Giobbe si lamenta un po’ come noi: «L’uomo non compie forse un duro servizio sulla terra?». Diremmo noi oggi: «Che fatica, vivere!». Se si lamentava Giobbe, vuol dire che ogni esistenza in ogni tempo e in ogni luogo può contenere il germe dell’insoddisfazione e della lamentela.

Paolo è animato da ben altro sguardo sulla sua vita – pure faticosa e piena di pericoli – tanto che rifiuta di considerarla un peso, ma proclama che il suo ministero di apostolo del Vangelo è per lui un dovere, non un vanto, ed è disposto a fare tutto per il vangelo che gli è stato affidato: a farsi debole con i deboli per poterli guadagnare alla causa di Gesù Cristo, a farsi servo di tutti per guadagnare il maggior numero di persone.

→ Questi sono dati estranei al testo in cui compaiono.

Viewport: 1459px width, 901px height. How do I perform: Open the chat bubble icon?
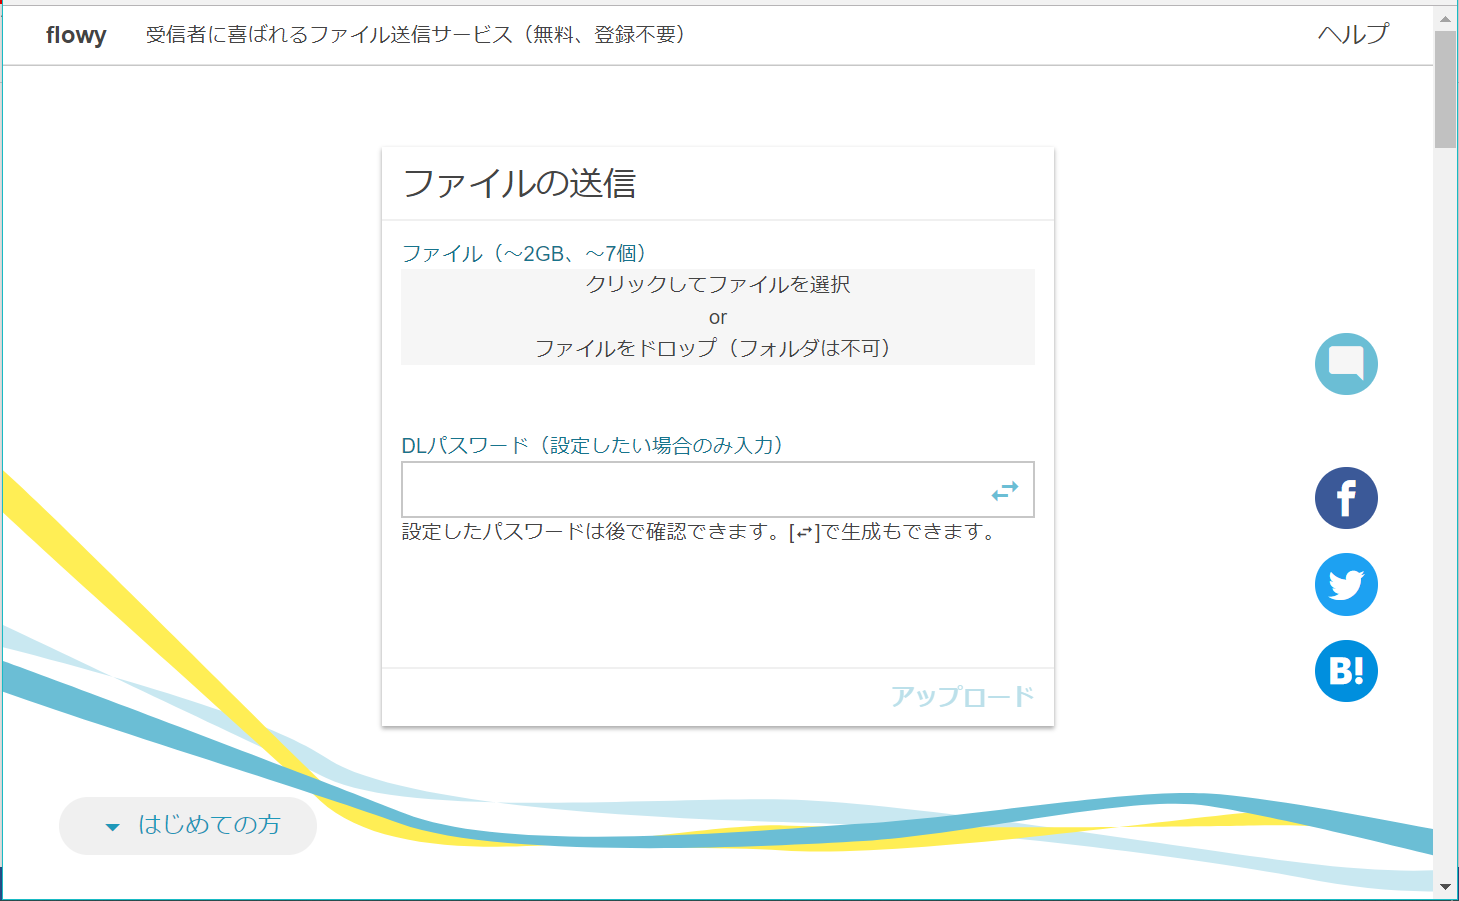(x=1346, y=364)
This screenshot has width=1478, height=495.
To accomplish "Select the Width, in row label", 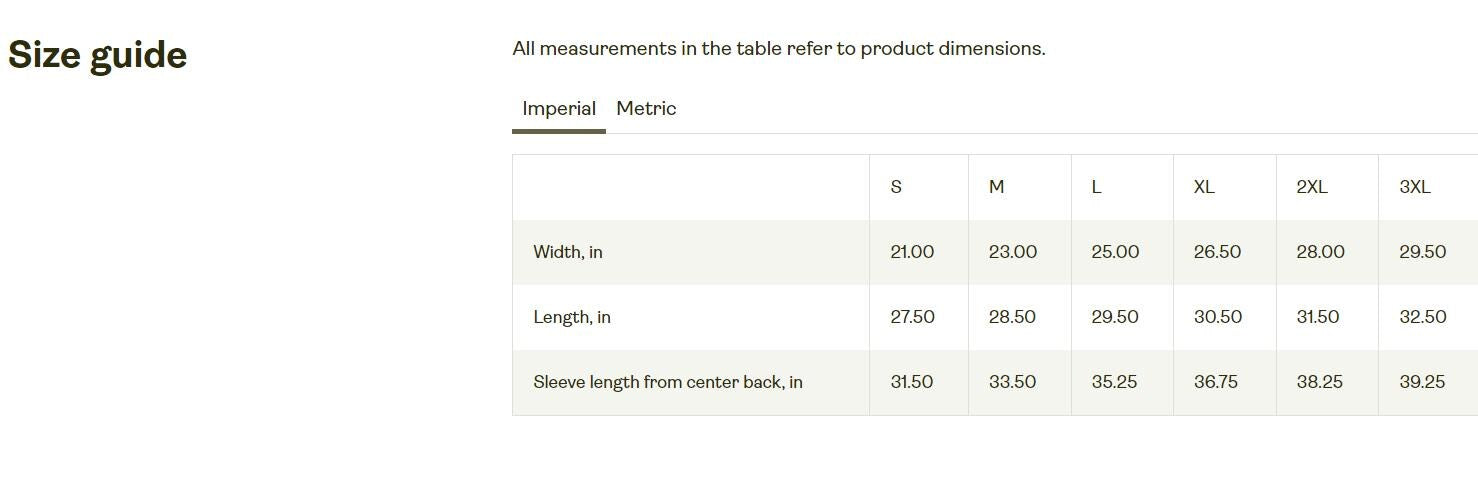I will click(568, 252).
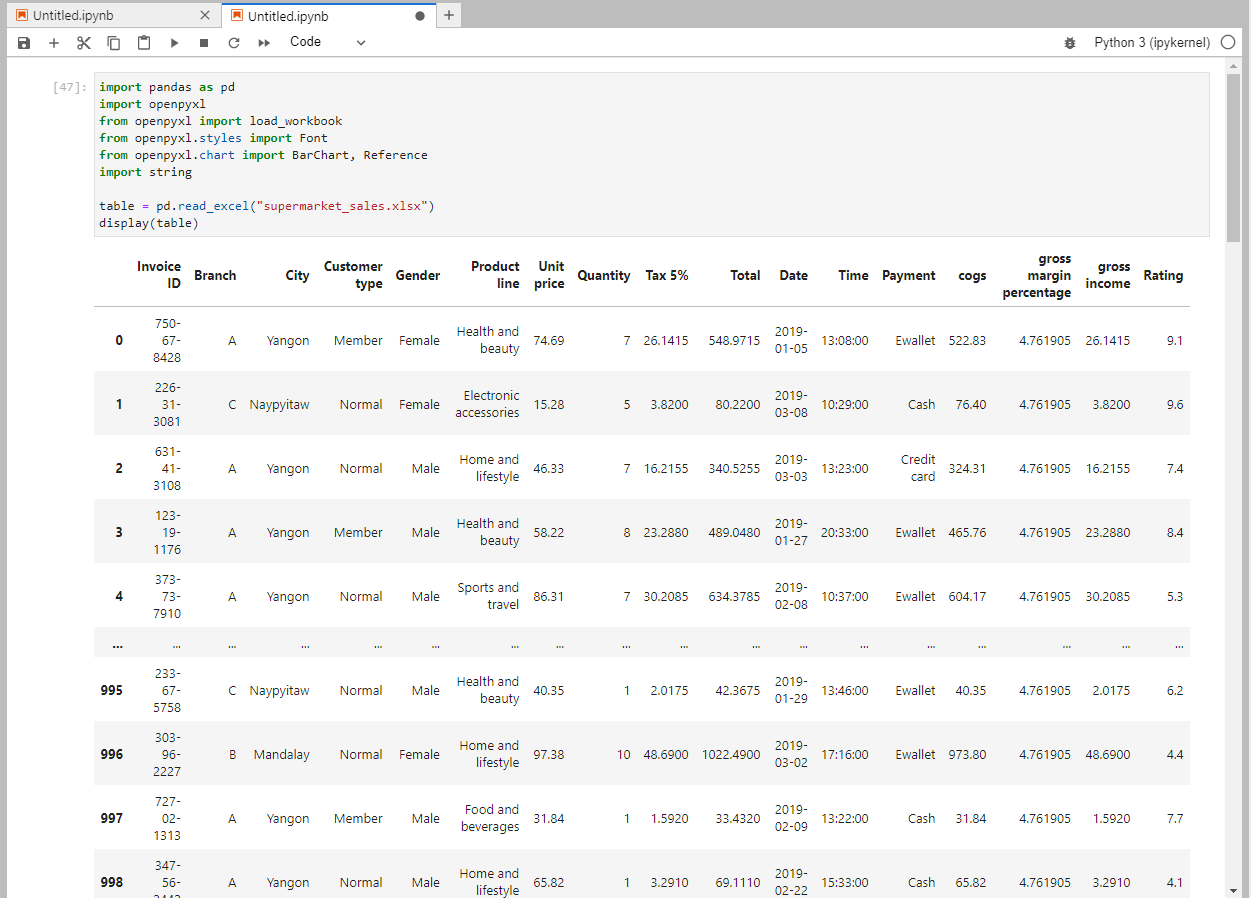Copy the selected cell

click(113, 42)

Due modi diversi di affrontare due situazioni simili, segnate dalla fatica. Che cosa differenzia Giobbe da Paolo? Potremmo rispondere che è Gesù ciò che li differenzia. Ovvero: Paolo vive secondo lo stile della giornata di Cafarnao. La sua vita ha un chiaro «perché», che viene costantemente ricordato e rafforzato nella preghiera quotidiana. Paolo riferisce ogni momento della sua vita a Gesù Cristo – e pregare significa ultimamente proprio questo – e quindi sa affrontare con forza e coraggio ogni evenienza, anche quelle più drammatiche. Quando si ha un «perché» per vivere, si sopporta ogni «come». E il «perché» si trova al mattino, quando fuori è ancora buio.